━━━ Source records

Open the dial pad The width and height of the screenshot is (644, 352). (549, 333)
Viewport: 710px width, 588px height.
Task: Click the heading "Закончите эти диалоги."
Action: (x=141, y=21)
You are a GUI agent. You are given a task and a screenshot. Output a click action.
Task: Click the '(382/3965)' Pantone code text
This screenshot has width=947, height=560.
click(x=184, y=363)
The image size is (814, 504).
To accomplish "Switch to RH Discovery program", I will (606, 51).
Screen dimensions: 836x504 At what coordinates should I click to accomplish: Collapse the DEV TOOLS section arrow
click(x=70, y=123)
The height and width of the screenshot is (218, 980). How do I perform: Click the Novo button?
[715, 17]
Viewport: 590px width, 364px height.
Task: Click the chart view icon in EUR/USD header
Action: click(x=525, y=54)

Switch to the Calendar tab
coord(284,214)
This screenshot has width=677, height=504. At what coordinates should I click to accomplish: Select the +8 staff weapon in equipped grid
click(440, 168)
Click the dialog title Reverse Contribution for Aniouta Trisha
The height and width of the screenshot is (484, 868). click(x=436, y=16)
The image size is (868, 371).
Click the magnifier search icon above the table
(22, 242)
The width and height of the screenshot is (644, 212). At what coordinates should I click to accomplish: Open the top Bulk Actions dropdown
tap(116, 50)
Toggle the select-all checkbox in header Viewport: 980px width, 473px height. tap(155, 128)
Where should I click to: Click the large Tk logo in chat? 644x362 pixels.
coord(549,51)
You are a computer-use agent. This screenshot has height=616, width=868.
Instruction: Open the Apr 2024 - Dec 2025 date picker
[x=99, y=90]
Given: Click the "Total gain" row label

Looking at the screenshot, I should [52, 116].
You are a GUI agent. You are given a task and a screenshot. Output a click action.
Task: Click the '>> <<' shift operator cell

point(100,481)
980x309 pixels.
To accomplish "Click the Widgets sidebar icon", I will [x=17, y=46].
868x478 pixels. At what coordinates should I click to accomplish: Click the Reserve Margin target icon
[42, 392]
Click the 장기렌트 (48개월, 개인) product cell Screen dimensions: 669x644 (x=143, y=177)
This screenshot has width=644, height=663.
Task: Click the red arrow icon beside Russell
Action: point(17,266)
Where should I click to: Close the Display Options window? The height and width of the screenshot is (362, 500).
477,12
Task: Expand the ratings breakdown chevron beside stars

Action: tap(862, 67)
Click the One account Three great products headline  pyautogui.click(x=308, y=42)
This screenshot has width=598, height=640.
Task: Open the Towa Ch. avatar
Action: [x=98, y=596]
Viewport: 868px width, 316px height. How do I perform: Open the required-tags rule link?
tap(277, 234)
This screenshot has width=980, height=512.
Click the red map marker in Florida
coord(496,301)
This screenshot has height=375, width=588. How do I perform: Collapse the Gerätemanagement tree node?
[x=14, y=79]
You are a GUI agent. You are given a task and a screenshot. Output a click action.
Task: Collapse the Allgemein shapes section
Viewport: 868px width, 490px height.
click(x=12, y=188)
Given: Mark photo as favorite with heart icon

━━━━━━

Print, please, the lines from the first line of the material through the line that contains "Task: Click the '(382/3965)'", exactly as written and with nothing added.

#### Task response:
Open the dial pad The width and height of the screenshot is (644, 352). (549, 333)
Viewport: 710px width, 588px height.
Task: Click the heading "Закончите эти диалоги."
Action: (x=141, y=21)
You are a GUI agent. You are given a task and a screenshot. Output a click action.
Task: Click the '(382/3965)' Pantone code text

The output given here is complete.